Here’s what Aref Assaf, Ph.D., president of the American Arab Forum, said, recounting his experience after the shooting at Ft. Hood. I reproduce at length parts of his article because I think he asks the right questions (read the full article).
“I woke up … the day after an army doctor killed and wounded over forty people in Texas, to seven urgent messages on my voice mails. All were from news organizations anxious to quote the Muslim community’s reaction to the recent heinous killings of Army Dr. Nidal Malik Hasan. They all wanted my reasons for what drove a 39-year-old Muslim to go on a killing spree…
“‘Hey, Dr. Assaf, pardon the annoyance so early in the morning. Another one of your people killed innocent Americans. This will be a big story again as you have come to expect. As a leader in your community, as a practicing Muslim, can you share your response to the recent carnage?
“I almost wanted pull whatever grey hair is left on my head; I wanted to scream so loud that a deaf man could hear me. Why is my opinion so important or even newsworthy? How many times do I need to so publicly and unconditionally condemn violence and terrorism against innocent civilians?
“Why do I have to atone or account for the despicable acts of fellow Muslims with whom I have no contacts or relations? Why conversely, am I not rewarded or at least acknowledged for the thousand and one acts of kindness performed by fellow Muslims every day? I am not a lesser Muslim because of the acts of a few extremists who may profess my faith. Does it make a person less of Christian because Timothy McVeigh and Adolf Hitler were Christians? Does it make a person less of a Jew because Dr. Baruch Goldstein—an educated man, a doctor, a practicing Jew who massacred thirty Moslems in a mosque—was a Jew?
“No one ever brought up the ethnicity or the faith of Jason Rodriguez who on Friday went into his former work offices in Orlando, Florida and started shooting and killing innocent and possibly fellow workers. Absent, but worth noting, no Christian organizations issued any condemnations.”

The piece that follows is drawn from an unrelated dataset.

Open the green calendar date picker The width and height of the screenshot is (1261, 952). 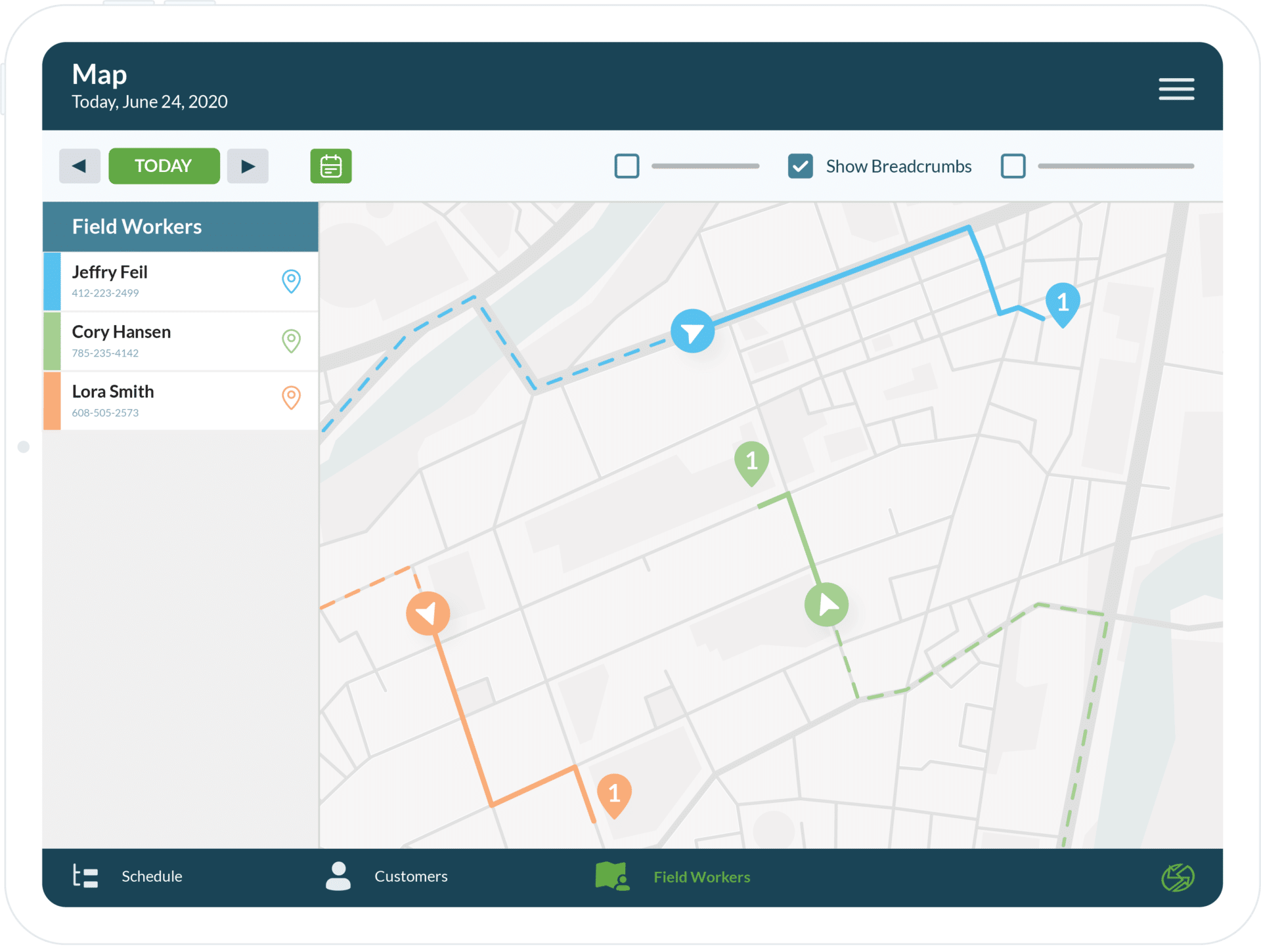coord(330,166)
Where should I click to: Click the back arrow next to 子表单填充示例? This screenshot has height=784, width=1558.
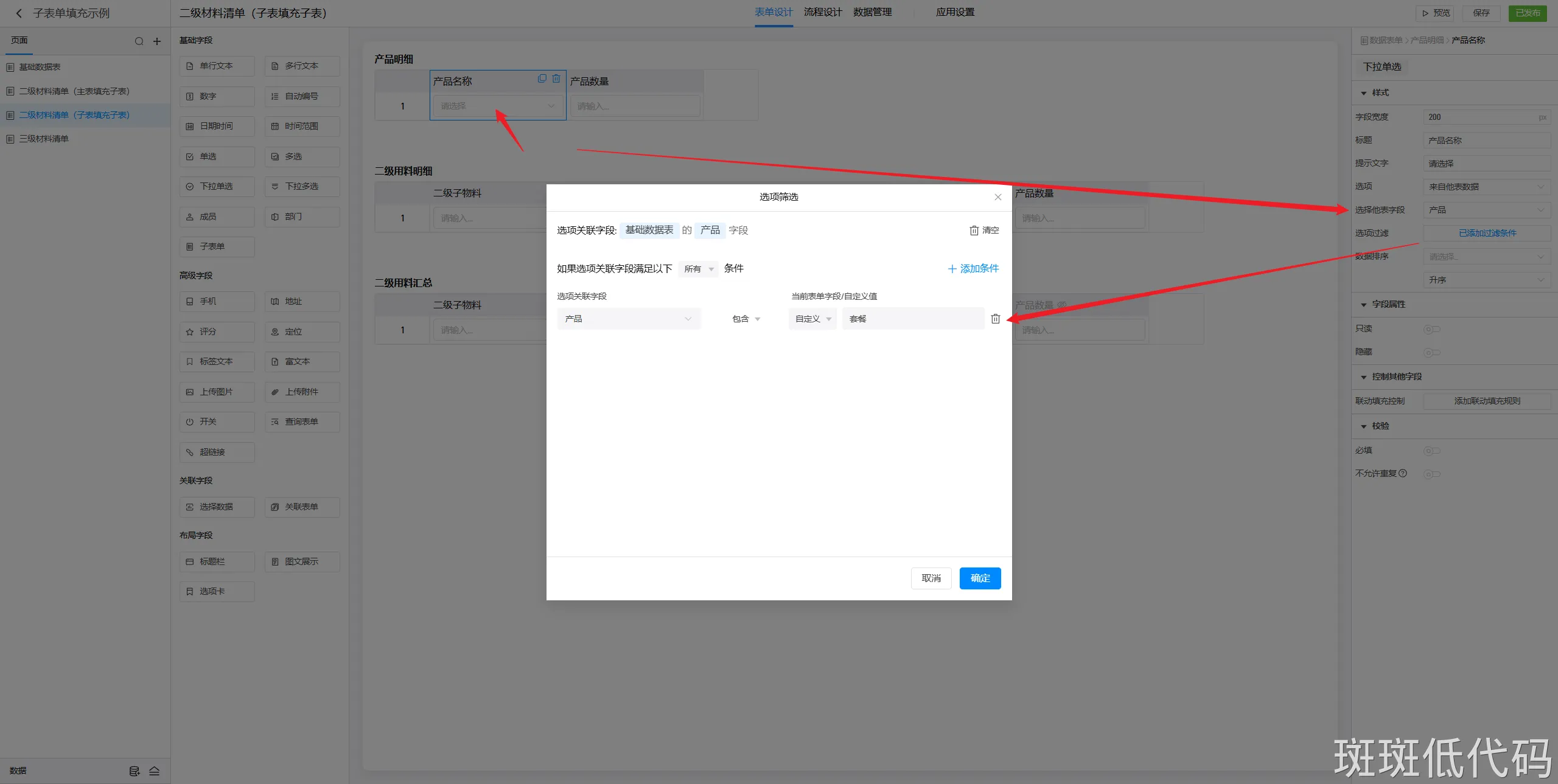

So why should we care? We should care because the experience of Muslim Americans is a test case for the American experiment—the extent to which cultural membership extends to all. Other ethnic groups, such as Latinos, also qualify as test cases—but their religious motivations are not called into question. Only Muslim Americans are asked to account for the few wanton acts of their fellows.
Is there room in America for Muslims? Is the American experiment expansive enough?